PROBLEM TO WORK ON → Would you give the number of lines in the entries that contain the word "height"? Nothing else is needed.
● ● ● ● ● ● ●
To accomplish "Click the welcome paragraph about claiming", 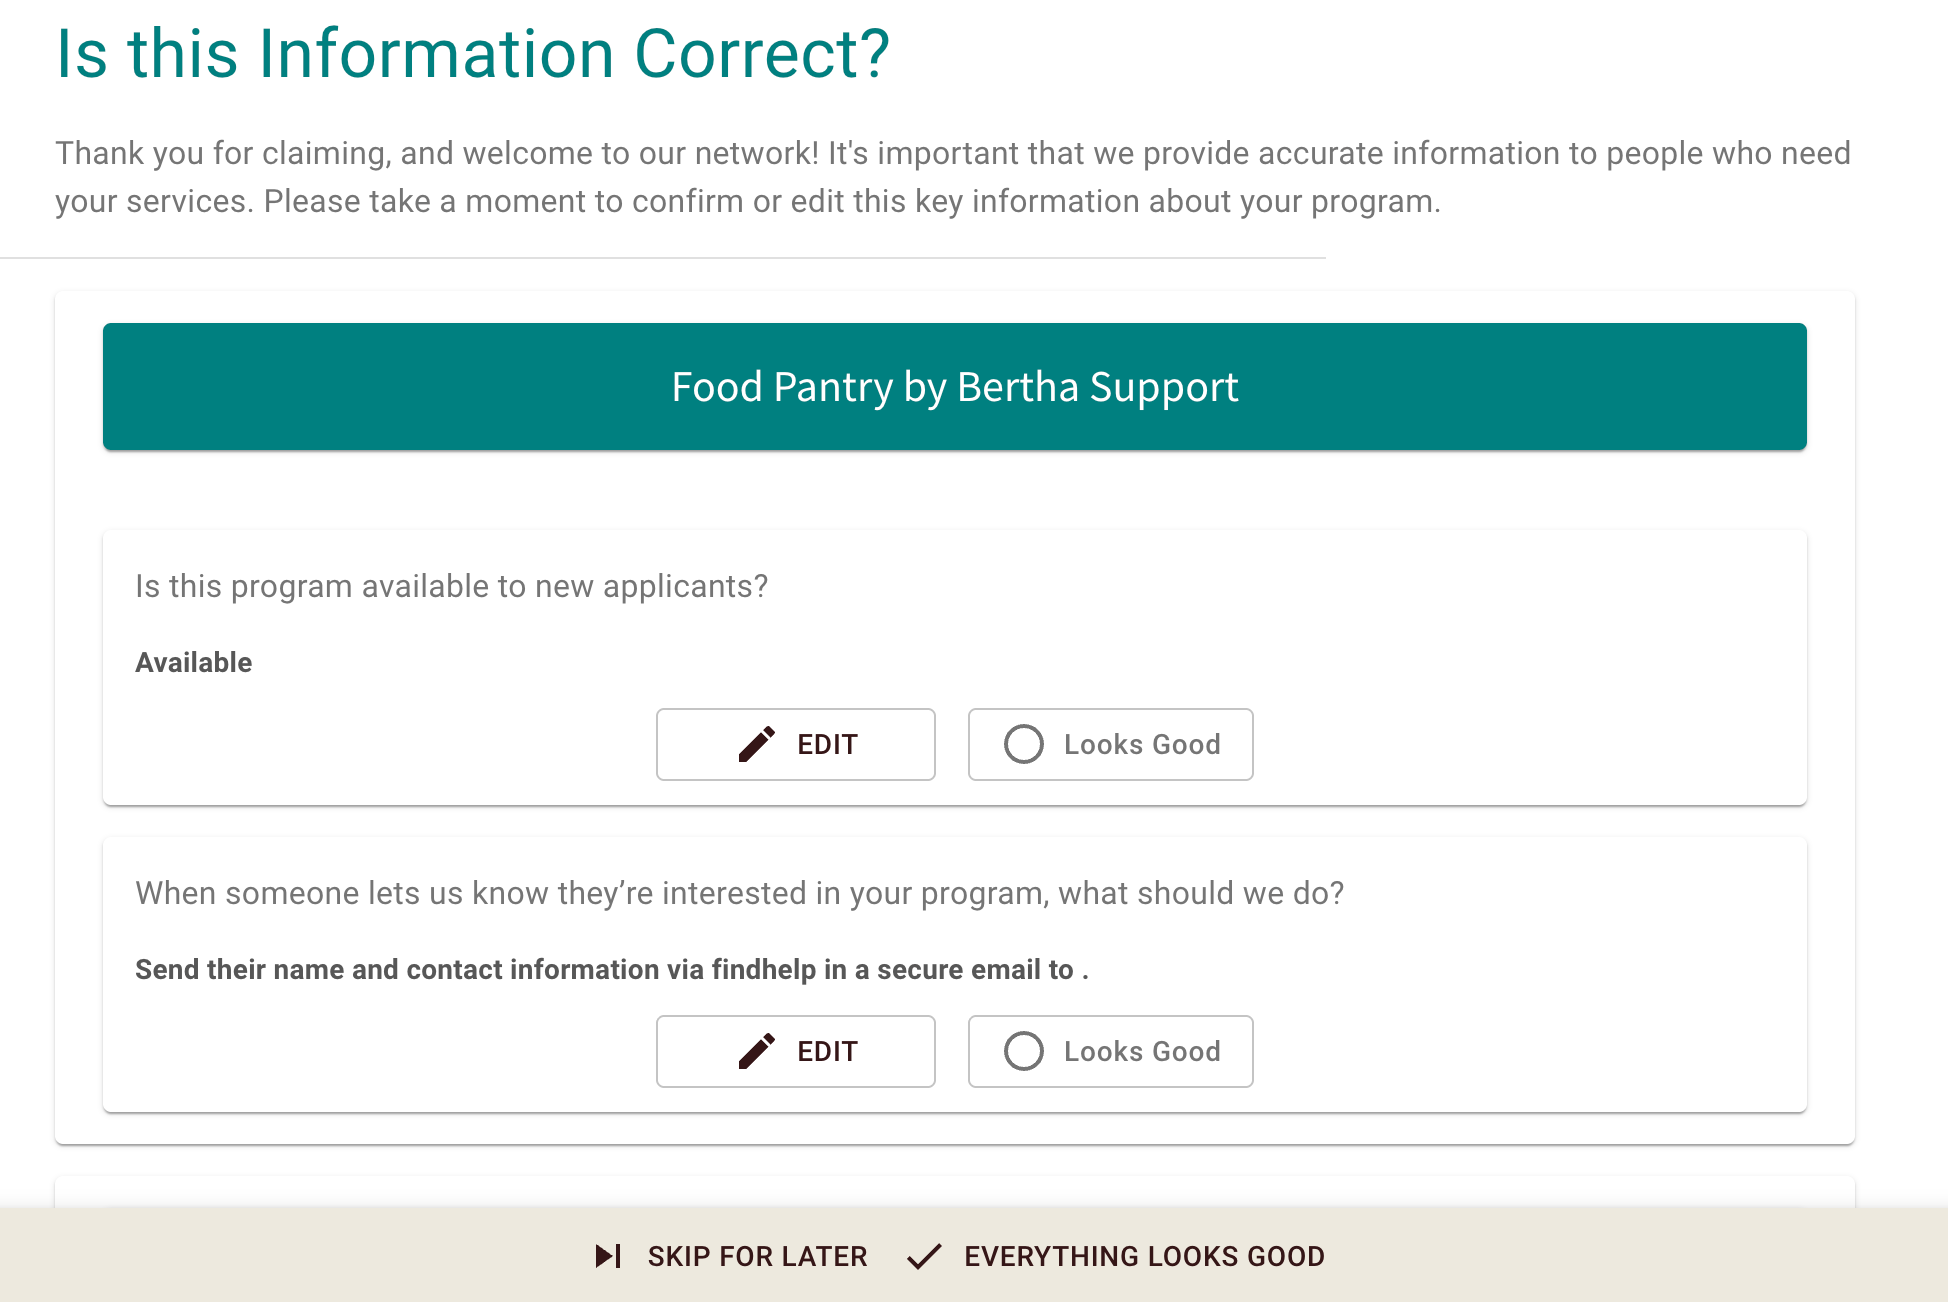I will tap(952, 177).
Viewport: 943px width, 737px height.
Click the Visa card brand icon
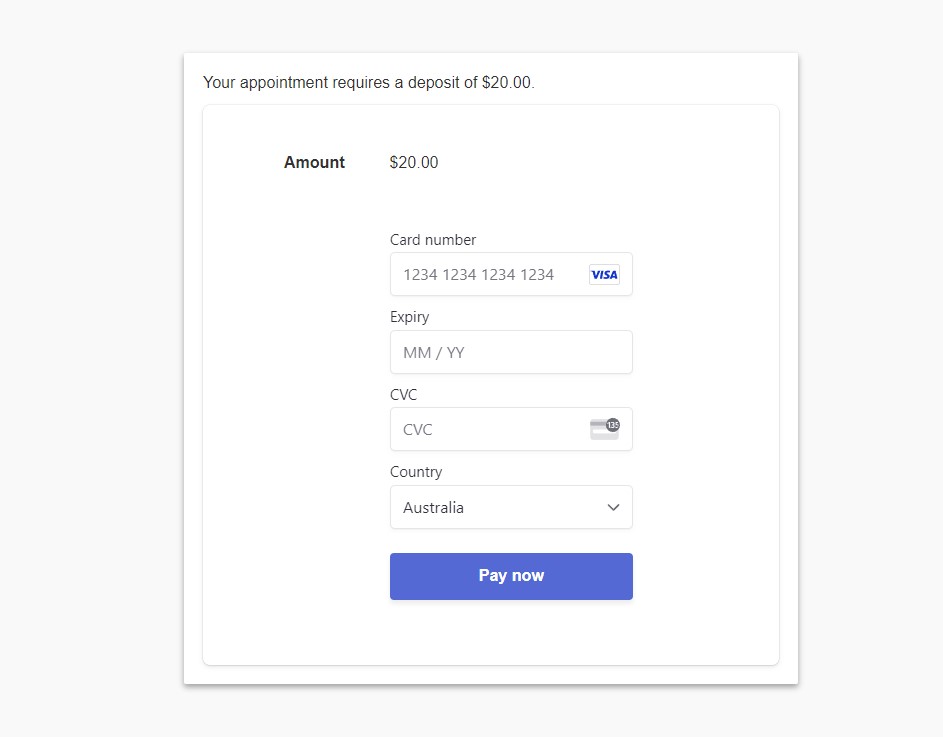pyautogui.click(x=604, y=275)
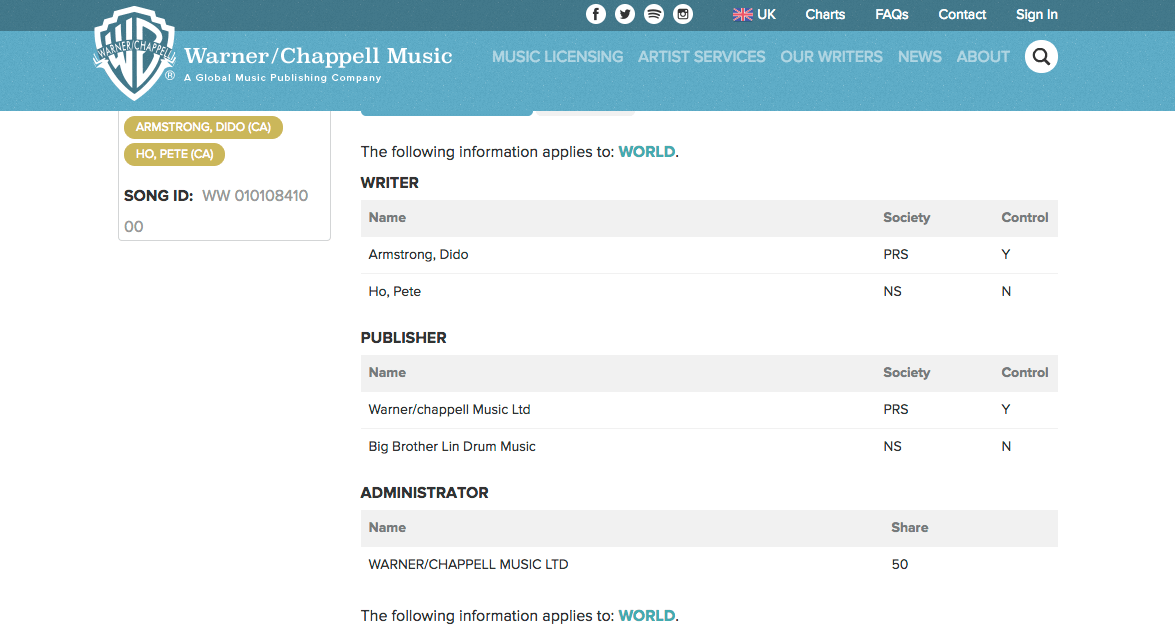
Task: Open the ABOUT menu item
Action: [x=983, y=56]
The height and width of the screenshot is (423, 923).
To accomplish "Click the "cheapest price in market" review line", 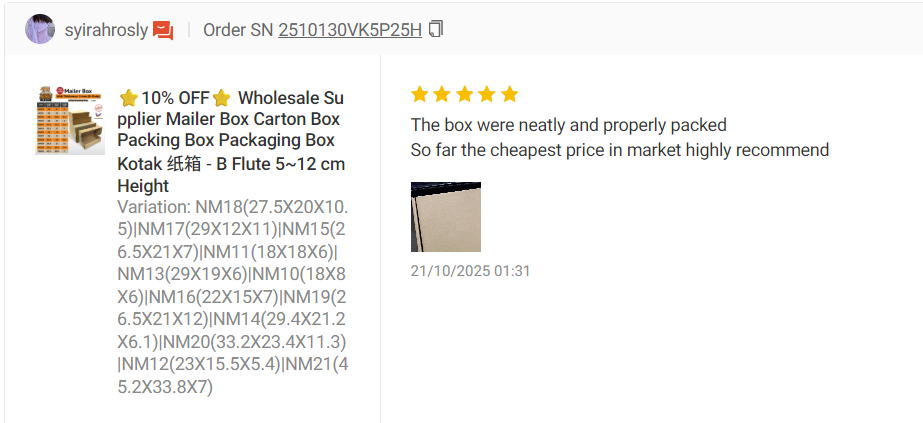I will pos(620,150).
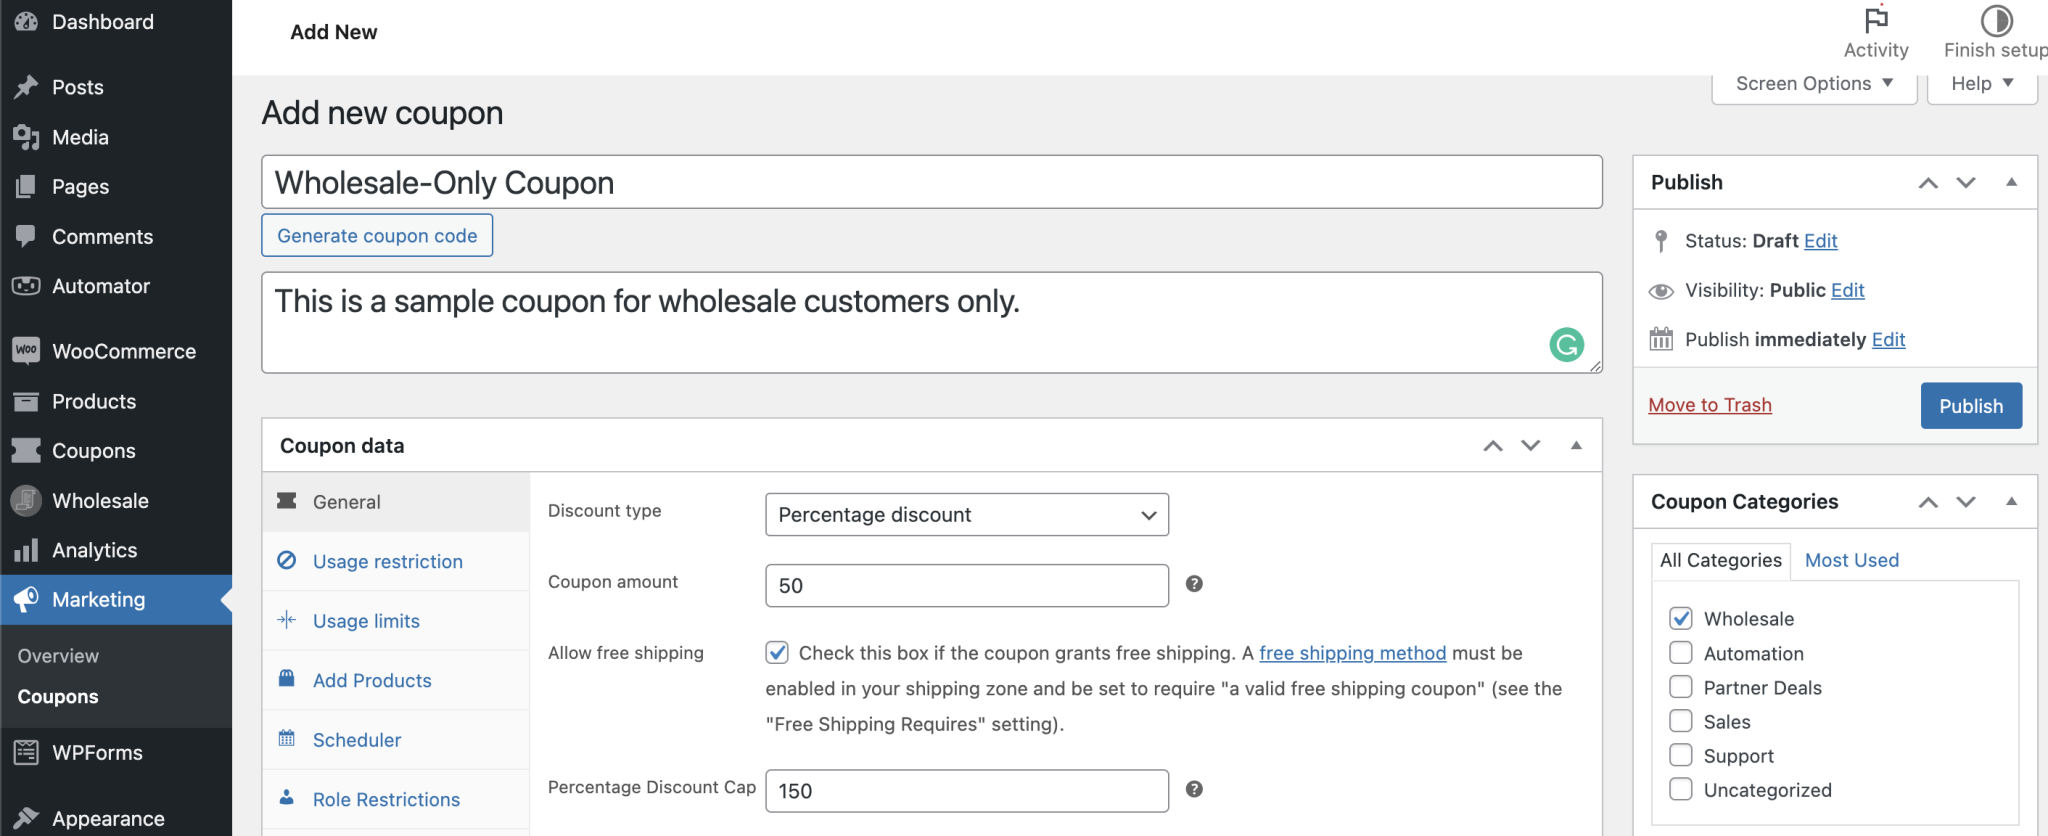Switch to Most Used categories tab
The image size is (2048, 836).
point(1851,560)
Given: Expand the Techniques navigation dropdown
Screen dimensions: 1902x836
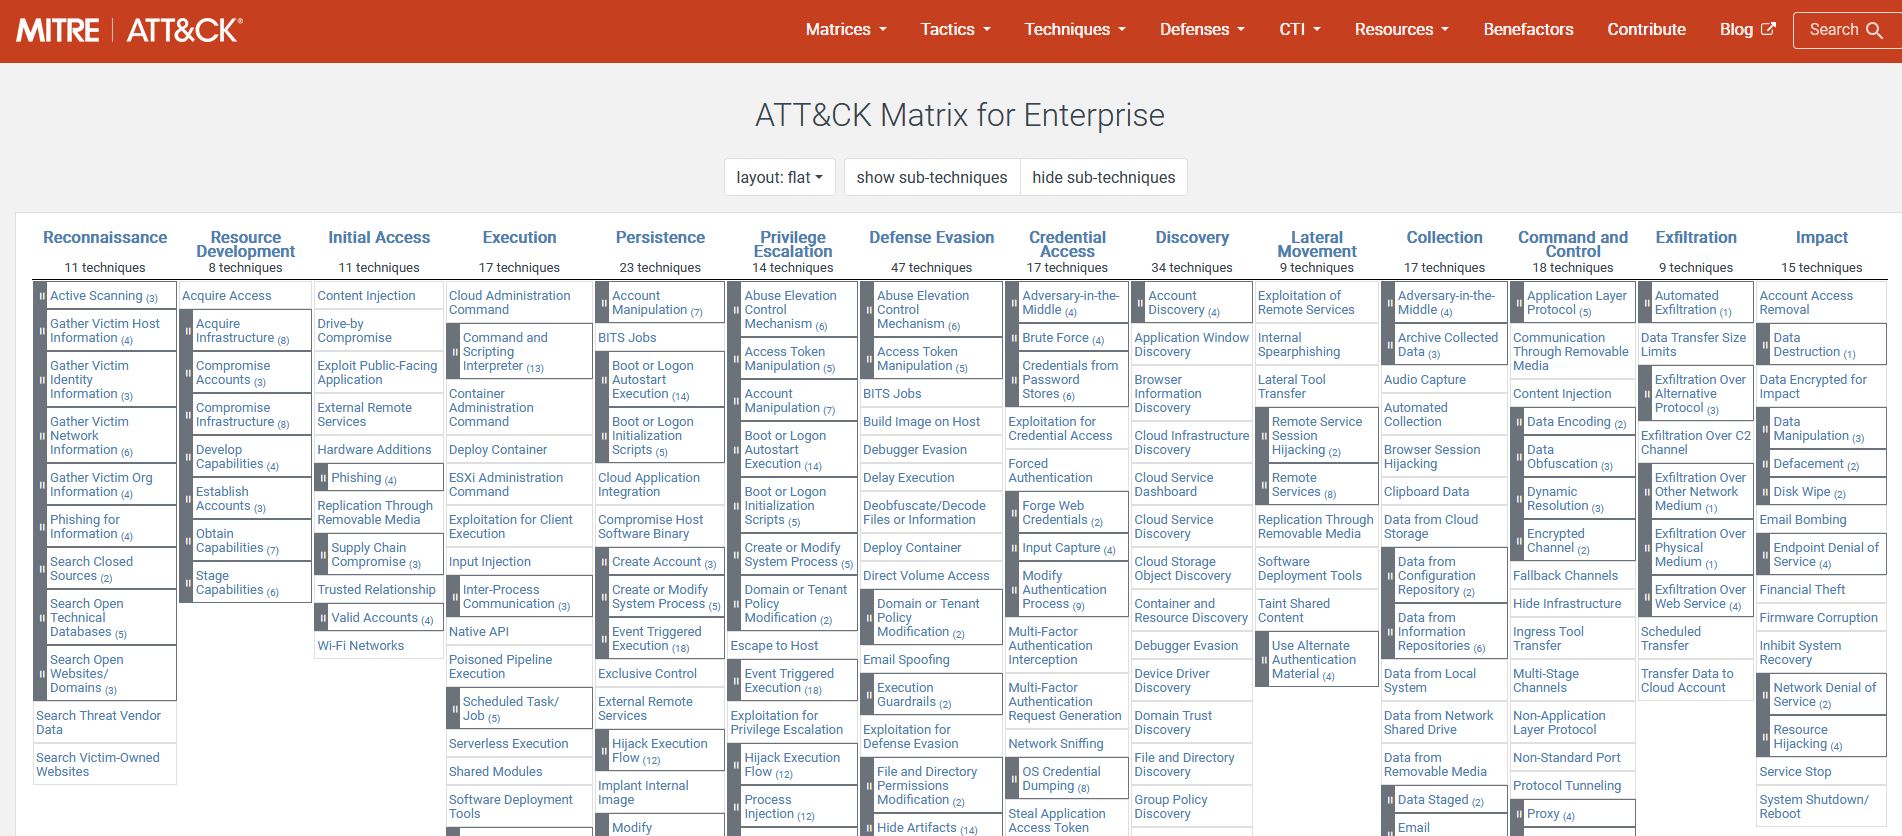Looking at the screenshot, I should pos(1075,30).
● ● ● ● ● ● ●
OUTPUT FOR THIS EXERCISE → 2